* _Set task 1_
In the scramble number pair problem, how many scrambled pairs are there when A = 10 and B = 99?

* _Text shown_
# # # # # # #

Scramble Number Pair Calculator

Let a pair of distinct positive integers, (i, j), be considered "scrambled" if you can obtain j by reordering the digits of i. For example, (12345, 25341) is a scrambled pair, but (12345, 67890) is not.

Given integers A and B with the same number of digits and no leading zeroes, how many distinct scrambled pairs (i, j) are there that satisfy: A <= i < j <= B?

Example

For instance, if we let A = 10 and B = 99, the answer is 36:

(12,21), (13,31), (14,41), (15,51), (16,61), (17,71), (18,81), (19,91), (23,32), (24,42), (25,52), (26,62), (27,72), (28,82), (29,92), (34,43), (35,53), (36,63), (37,73), (38,83), (39,93), (45,54), (46,64), (47,74), (48,84), (49,94), (56,65), (57,75), (58,85), (59,95), (67,76), (68,86), (69,96), (78,87), (79,97), (89,98)

Think and Solution

public class Test {

    public static void main(String[] args) {
        Scanner scanner = new Scanner(System.in);
        System.out.println("Input min range: ");
        int min = scanner.nextInt();
        System.out.println("Input max range: ");
        int max = scanner.nextInt();
        System.out.print(scrambleNumberCalculator(min, max));
        Map<Object,Object>  map = new HashMap();

    }

    /**
     * Main function to do the scramble number pair calculation
     * @param minRange  : minimum of range 
     * @param maxRange : maximum of range
     * @return
     */
    public  static long scrambleNumberCalculator(int min, int max) {
        // the total scramble number set to avoid duplicate calculate
        Set<Integer> pairs = new HashSet<>();

        // the result of pairs count;
        long cnt = 0;    
        int[] range = new int[]{min, max};
        for (int i = range[0]; i <= range[1]; i++) {
            if (pairs.contains(i))

# # # # # # #

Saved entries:
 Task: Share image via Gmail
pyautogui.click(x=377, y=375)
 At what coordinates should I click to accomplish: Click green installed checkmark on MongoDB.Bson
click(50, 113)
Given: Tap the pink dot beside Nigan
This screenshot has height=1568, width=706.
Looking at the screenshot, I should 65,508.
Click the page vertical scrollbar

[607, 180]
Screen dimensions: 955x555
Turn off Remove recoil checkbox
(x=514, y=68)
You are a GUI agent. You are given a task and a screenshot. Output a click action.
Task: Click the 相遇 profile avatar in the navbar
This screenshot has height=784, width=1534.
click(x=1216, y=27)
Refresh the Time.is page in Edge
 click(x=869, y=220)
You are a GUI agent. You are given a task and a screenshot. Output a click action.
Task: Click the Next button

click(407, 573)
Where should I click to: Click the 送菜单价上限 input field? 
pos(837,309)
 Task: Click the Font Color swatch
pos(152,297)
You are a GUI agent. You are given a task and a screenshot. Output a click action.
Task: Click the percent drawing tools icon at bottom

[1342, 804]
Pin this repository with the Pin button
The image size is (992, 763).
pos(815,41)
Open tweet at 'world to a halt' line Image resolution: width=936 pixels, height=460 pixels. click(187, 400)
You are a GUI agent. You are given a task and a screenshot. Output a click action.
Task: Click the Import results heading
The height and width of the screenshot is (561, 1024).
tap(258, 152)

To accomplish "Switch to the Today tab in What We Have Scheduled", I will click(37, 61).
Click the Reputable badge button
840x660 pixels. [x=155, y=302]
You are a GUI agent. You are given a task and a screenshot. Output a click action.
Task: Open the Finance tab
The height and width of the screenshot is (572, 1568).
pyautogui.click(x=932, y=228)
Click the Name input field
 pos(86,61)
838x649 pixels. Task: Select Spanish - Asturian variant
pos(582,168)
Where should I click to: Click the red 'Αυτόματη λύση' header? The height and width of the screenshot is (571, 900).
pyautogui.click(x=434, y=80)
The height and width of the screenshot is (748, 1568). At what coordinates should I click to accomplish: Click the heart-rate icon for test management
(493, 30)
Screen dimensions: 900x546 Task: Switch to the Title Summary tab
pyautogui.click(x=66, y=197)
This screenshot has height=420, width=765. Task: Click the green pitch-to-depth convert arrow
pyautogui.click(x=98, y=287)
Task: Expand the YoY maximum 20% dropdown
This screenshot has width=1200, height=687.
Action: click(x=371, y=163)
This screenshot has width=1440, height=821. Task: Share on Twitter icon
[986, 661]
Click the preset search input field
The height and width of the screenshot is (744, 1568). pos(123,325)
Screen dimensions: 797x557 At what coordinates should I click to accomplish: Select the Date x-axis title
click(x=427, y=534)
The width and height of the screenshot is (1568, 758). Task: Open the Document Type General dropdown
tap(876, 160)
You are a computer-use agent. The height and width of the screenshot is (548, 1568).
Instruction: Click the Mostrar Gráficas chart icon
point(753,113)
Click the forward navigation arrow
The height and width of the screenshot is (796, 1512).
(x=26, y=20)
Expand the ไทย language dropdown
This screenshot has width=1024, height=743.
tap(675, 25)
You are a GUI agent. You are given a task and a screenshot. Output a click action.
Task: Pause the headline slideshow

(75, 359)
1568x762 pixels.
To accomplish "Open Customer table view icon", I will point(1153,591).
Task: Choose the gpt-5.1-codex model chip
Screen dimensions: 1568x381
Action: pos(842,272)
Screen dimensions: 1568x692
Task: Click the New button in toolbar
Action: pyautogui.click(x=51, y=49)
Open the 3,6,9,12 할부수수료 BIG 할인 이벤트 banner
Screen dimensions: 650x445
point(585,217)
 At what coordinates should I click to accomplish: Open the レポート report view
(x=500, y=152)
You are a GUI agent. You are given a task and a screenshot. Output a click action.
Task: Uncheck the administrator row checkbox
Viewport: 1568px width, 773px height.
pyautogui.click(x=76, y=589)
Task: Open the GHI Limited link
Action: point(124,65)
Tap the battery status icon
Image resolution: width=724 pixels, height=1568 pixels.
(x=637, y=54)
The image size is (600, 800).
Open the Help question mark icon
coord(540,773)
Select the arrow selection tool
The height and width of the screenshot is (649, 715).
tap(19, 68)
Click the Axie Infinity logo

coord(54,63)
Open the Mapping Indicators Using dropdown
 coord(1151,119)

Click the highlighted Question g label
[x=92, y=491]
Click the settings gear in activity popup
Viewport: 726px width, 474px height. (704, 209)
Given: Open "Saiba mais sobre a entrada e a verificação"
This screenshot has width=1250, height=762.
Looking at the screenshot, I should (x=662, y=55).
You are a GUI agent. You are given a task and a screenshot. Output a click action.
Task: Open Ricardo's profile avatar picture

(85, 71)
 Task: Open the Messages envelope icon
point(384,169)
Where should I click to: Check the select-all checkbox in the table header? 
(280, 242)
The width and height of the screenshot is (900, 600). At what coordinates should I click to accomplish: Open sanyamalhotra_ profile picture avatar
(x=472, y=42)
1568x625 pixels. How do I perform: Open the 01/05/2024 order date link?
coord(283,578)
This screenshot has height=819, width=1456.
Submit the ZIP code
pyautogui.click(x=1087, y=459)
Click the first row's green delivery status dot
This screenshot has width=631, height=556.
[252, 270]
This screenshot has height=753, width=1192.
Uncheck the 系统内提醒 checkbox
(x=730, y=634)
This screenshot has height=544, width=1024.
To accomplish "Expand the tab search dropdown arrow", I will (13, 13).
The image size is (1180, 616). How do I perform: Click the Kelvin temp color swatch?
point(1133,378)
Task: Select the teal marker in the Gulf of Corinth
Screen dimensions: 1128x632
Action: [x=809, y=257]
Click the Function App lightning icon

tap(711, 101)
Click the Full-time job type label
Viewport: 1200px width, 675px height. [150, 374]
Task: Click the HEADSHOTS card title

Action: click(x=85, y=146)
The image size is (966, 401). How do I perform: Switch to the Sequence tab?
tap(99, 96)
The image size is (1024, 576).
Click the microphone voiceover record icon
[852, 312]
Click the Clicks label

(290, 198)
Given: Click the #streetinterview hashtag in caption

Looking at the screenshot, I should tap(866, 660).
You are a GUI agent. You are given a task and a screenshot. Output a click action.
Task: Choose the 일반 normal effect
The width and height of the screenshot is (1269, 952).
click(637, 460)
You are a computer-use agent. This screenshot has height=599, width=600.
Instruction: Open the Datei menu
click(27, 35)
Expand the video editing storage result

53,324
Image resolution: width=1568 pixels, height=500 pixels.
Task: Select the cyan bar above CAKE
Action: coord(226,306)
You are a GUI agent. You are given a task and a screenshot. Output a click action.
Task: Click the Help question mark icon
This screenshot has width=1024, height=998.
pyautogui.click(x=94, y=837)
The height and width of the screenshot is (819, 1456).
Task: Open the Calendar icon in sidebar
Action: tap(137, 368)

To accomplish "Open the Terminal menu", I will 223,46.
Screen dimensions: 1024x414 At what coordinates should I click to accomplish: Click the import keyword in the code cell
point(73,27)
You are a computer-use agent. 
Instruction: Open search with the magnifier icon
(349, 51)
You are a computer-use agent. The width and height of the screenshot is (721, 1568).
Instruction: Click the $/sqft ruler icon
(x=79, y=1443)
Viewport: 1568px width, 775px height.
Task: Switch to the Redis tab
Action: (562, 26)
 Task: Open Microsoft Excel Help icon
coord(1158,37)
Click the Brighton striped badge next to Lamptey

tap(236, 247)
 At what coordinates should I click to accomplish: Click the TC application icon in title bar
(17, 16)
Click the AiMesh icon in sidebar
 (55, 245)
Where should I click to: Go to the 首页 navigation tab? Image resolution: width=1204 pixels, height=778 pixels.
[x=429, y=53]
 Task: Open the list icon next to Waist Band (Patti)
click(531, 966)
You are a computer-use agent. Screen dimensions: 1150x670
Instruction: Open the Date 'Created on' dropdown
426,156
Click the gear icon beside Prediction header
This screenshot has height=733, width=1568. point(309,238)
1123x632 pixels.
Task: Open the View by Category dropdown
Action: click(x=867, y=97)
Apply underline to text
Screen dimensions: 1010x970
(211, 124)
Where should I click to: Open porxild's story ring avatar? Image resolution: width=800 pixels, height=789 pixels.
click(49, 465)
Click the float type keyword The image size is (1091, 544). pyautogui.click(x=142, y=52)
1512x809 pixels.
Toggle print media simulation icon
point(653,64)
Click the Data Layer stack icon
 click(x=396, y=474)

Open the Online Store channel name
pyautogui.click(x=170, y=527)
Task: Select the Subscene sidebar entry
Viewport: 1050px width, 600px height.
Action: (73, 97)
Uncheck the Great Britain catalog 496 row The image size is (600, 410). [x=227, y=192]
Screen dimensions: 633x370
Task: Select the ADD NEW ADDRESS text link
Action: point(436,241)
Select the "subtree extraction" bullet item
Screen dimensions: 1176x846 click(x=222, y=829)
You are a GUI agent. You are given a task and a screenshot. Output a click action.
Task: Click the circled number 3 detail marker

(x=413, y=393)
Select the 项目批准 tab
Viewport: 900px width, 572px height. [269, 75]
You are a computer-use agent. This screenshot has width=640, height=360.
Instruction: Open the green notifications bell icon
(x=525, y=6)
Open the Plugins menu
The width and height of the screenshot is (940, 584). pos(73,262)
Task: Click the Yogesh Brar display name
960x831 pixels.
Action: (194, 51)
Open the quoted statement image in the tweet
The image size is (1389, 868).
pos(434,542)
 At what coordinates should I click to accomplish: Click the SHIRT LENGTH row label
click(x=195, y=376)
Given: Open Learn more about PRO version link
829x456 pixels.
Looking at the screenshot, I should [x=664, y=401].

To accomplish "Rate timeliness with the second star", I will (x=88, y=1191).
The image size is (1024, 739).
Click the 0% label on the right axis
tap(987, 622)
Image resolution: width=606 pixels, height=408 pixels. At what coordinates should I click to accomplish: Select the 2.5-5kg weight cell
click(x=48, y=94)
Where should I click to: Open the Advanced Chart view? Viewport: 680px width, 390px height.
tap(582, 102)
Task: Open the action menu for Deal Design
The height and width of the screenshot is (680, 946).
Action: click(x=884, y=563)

# # # # # # #

* _Set task 2_
Rewrite the listing from its first line through the line containing "pyautogui.click(x=66, y=197)", renaming "Gmail" to "Outlook" and leaving everything else unchanged.

* _Task result 1_
36

* _Task result 2_
 Task: Share image via Outlook
pyautogui.click(x=377, y=375)
 At what coordinates should I click to accomplish: Click green installed checkmark on MongoDB.Bson
click(50, 113)
Given: Tap the pink dot beside Nigan
This screenshot has height=1568, width=706.
Looking at the screenshot, I should 65,508.
Click the page vertical scrollbar

[607, 180]
Screen dimensions: 955x555
Turn off Remove recoil checkbox
(x=514, y=68)
You are a GUI agent. You are given a task and a screenshot. Output a click action.
Task: Click the 相遇 profile avatar in the navbar
This screenshot has height=784, width=1534.
click(x=1216, y=27)
Refresh the Time.is page in Edge
 click(x=869, y=220)
You are a GUI agent. You are given a task and a screenshot. Output a click action.
Task: Click the Next button

click(407, 573)
Where should I click to: Click the 送菜单价上限 input field? 
pos(837,309)
 Task: Click the Font Color swatch
pos(152,297)
You are a GUI agent. You are given a task and a screenshot. Output a click action.
Task: Click the percent drawing tools icon at bottom

[1342, 804]
Pin this repository with the Pin button
The image size is (992, 763).
pos(815,41)
Open tweet at 'world to a halt' line Image resolution: width=936 pixels, height=460 pixels. click(187, 400)
You are a GUI agent. You are given a task and a screenshot. Output a click action.
Task: Click the Import results heading
The height and width of the screenshot is (561, 1024).
tap(258, 152)

To accomplish "Switch to the Today tab in What We Have Scheduled", I will click(37, 61).
Click the Reputable badge button
840x660 pixels. [x=155, y=302]
You are a GUI agent. You are given a task and a screenshot. Output a click action.
Task: Open the Finance tab
The height and width of the screenshot is (572, 1568).
pyautogui.click(x=932, y=228)
Click the Name input field
 pos(86,61)
838x649 pixels. Task: Select Spanish - Asturian variant
pos(582,168)
Where should I click to: Click the red 'Αυτόματη λύση' header? The height and width of the screenshot is (571, 900).
pyautogui.click(x=434, y=80)
The height and width of the screenshot is (748, 1568). At what coordinates should I click to accomplish: Click the heart-rate icon for test management
(493, 30)
Screen dimensions: 900x546 Task: Switch to the Title Summary tab
pyautogui.click(x=66, y=197)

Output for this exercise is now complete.